Attempts have also been made to render the structures highly rigid so as to avoid these problems. However, also in such physical applications it has proved impossible to achieve such strict tolerances that the requisite correspondence of the abutment surfaces of the support and the welding device is realized, and thereby the desired weld quality. Nor can any compensation for unevenness in material thickness be achieved using a technology geared to the employment of rigid structures.
It has proved, in ultrasonic welding, that the distance between the welding surface of the welding device and the back-up may only vary by at most 0.1 mm in order that the desired quality in the joint between the lid and the opening portion can be achieved. This limit of 0.1 mm also includes calculated variation in thickness of both the lid and the opening flange.
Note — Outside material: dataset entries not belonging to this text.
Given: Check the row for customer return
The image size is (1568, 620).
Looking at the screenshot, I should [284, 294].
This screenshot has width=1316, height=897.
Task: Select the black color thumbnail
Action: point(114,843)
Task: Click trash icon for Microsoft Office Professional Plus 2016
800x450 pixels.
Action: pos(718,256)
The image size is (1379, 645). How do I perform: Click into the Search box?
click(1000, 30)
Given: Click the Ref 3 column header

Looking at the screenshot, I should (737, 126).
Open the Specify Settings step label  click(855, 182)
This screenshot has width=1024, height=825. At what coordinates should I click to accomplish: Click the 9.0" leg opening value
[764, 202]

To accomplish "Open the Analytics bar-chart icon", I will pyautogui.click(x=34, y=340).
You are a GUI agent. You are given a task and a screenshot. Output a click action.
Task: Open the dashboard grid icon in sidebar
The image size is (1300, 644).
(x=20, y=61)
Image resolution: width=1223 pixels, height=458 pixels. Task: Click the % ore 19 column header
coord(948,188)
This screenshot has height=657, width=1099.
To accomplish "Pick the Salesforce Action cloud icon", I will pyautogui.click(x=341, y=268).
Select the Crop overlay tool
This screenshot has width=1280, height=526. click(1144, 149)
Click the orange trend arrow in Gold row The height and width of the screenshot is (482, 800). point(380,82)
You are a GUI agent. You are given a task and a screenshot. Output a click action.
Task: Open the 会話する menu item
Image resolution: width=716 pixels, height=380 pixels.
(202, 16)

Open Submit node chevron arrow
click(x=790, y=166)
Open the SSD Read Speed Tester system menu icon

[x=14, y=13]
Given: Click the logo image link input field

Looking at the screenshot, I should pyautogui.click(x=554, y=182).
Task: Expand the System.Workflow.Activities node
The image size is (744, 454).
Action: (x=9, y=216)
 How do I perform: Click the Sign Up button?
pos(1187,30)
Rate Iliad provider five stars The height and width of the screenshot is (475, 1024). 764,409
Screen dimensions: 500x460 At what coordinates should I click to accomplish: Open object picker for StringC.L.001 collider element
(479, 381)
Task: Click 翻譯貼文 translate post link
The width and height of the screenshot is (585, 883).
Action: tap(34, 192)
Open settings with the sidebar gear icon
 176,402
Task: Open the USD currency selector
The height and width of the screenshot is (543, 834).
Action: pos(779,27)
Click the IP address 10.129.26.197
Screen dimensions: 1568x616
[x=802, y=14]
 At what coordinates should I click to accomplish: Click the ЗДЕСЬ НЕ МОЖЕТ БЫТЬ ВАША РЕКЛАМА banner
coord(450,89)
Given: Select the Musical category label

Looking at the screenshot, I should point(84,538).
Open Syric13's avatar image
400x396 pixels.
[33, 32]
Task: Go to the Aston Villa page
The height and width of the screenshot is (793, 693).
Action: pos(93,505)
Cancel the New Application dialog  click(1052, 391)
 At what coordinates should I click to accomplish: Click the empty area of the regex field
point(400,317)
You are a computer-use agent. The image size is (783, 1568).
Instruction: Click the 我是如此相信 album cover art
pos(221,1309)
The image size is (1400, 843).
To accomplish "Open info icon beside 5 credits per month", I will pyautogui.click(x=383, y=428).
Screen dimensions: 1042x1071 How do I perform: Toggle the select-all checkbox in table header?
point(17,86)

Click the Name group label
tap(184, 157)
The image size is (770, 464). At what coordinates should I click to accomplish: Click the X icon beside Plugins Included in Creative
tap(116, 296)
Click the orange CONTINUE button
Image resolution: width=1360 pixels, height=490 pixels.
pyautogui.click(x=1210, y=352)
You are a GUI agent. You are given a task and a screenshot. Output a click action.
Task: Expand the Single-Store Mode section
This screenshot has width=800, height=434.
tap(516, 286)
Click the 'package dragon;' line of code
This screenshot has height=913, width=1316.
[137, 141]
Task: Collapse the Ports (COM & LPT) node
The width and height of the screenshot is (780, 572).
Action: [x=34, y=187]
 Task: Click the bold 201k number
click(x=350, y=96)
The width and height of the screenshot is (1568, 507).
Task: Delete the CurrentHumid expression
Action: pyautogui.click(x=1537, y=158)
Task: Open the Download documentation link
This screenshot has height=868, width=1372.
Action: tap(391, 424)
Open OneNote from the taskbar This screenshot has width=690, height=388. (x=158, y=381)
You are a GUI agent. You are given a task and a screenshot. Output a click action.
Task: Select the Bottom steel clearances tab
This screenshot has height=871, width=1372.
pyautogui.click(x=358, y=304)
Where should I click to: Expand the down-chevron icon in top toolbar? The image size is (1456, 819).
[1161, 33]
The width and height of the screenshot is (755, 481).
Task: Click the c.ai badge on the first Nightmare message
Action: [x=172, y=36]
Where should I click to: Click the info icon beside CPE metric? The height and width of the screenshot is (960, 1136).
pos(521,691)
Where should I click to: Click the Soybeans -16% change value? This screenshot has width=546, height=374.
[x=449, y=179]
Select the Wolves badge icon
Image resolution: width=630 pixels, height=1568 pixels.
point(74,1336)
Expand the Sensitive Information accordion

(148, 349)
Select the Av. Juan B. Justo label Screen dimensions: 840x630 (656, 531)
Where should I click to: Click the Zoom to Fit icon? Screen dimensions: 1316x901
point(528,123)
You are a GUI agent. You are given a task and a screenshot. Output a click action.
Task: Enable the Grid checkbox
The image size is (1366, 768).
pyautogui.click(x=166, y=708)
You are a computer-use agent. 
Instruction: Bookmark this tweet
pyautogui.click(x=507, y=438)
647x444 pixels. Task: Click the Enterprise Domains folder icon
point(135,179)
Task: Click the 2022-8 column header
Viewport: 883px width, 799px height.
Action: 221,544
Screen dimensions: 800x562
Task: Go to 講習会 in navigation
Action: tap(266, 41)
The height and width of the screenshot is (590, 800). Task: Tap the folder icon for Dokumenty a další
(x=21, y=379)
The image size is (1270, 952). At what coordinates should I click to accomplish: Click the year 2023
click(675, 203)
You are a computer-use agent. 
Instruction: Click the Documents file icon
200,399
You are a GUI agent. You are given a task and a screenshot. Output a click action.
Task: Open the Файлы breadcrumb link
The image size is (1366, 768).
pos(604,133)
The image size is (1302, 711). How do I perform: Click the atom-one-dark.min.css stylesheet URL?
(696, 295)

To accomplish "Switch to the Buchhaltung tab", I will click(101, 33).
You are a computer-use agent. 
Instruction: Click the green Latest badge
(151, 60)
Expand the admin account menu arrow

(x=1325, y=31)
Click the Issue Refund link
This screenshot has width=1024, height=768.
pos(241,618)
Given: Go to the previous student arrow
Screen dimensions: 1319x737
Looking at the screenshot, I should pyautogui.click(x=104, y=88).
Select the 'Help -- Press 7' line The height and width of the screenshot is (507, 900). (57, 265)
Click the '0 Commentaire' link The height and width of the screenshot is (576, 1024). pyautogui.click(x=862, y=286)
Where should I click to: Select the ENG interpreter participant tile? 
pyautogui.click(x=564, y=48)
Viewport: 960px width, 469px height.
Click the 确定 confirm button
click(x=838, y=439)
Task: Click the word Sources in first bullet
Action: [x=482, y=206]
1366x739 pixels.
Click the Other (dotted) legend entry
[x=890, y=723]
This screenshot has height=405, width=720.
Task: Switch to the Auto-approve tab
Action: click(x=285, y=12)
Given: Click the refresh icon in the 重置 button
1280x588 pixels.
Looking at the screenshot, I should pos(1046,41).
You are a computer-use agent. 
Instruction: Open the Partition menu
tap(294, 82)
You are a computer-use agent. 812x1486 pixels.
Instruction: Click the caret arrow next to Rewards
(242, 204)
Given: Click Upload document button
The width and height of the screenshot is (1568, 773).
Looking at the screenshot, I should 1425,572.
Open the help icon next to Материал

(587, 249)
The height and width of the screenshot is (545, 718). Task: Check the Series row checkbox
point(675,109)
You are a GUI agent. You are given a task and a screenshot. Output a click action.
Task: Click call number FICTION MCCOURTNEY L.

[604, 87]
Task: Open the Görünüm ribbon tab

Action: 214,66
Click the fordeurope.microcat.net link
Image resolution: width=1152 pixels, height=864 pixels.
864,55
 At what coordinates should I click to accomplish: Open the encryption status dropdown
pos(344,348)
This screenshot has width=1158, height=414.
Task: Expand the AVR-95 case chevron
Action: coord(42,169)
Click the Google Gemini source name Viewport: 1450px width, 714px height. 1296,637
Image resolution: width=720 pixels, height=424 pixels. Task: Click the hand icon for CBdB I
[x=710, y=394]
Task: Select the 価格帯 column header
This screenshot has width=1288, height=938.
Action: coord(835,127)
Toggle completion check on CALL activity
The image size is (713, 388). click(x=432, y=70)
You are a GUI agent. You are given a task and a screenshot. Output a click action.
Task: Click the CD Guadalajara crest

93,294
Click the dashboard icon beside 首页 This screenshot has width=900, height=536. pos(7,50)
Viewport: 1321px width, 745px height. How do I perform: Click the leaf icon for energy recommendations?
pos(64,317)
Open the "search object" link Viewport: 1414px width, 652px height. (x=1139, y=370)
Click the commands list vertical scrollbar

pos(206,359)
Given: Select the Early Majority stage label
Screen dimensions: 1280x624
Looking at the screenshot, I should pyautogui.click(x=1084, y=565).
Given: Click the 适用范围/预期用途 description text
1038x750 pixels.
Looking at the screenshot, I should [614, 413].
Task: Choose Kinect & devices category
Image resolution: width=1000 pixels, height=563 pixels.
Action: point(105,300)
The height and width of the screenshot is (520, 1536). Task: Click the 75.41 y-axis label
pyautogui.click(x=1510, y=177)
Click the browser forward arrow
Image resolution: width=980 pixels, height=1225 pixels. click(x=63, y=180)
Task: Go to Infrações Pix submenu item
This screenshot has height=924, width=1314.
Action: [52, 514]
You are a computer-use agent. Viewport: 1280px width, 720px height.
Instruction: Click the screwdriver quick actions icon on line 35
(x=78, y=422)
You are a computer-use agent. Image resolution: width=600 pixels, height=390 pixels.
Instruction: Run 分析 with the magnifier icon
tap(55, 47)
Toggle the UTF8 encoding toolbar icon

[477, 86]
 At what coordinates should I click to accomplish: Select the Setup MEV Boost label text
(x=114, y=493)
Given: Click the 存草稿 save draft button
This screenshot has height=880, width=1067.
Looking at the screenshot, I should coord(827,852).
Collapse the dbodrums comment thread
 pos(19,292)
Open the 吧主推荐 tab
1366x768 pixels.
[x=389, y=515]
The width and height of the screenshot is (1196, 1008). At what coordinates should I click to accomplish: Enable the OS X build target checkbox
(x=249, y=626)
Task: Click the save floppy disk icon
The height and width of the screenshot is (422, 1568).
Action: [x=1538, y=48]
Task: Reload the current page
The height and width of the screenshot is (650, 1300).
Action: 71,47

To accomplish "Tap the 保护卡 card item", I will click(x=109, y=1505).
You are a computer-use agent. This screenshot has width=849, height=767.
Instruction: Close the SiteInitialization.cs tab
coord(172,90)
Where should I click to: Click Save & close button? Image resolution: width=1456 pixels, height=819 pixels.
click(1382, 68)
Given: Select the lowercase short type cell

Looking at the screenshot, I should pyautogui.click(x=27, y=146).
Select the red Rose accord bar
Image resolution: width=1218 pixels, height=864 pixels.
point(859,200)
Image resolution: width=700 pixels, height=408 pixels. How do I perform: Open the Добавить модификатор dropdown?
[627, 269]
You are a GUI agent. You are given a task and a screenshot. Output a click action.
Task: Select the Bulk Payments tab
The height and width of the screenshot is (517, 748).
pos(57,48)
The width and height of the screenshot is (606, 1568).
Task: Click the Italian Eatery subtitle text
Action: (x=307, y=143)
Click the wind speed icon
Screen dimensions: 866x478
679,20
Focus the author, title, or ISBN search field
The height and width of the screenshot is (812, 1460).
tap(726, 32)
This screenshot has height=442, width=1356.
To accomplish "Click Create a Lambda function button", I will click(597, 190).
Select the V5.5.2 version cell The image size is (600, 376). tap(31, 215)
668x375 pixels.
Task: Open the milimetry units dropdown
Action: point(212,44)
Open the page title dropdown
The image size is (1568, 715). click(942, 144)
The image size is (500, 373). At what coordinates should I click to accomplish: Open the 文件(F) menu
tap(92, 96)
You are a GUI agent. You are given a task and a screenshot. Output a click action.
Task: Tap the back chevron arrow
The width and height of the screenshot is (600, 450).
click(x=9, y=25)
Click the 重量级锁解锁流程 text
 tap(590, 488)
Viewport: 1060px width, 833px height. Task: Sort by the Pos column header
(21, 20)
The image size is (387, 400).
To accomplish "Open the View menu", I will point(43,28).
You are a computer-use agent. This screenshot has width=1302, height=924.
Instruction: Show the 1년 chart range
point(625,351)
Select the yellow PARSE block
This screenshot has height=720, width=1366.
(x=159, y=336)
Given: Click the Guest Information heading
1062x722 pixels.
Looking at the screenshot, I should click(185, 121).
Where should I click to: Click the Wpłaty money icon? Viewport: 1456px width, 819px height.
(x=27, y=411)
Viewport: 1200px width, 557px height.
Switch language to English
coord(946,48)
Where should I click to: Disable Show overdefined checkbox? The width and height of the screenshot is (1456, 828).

In injection molded lids, it is possible to attain a deviation of at most 0.05 mm, but in vacuum molding, the maximum deviation is larger. If the container body is injection molded, there will thus be obtained, for the opening portion thereof, also a maximum thickness variation of 0.05 mm, which entails that the maximum permitted deviation of 0.1 mm is "consumed" by the plastic material. Hence, even in a substantially completely matching alignment of the plane of abutment of the welding device and the support (for supporting the container body which is to be sealed) there is a risk that an unacceptable joint will be created. In order to achieve completely satisfactory quality of the joint, there is thus required, in ultrasonic welding, a technology which compensates both for differences in the thinner and thicker portions of the opening flange for differences in thinner and thicker portions of the lid, and/or for misalignments in the equipment.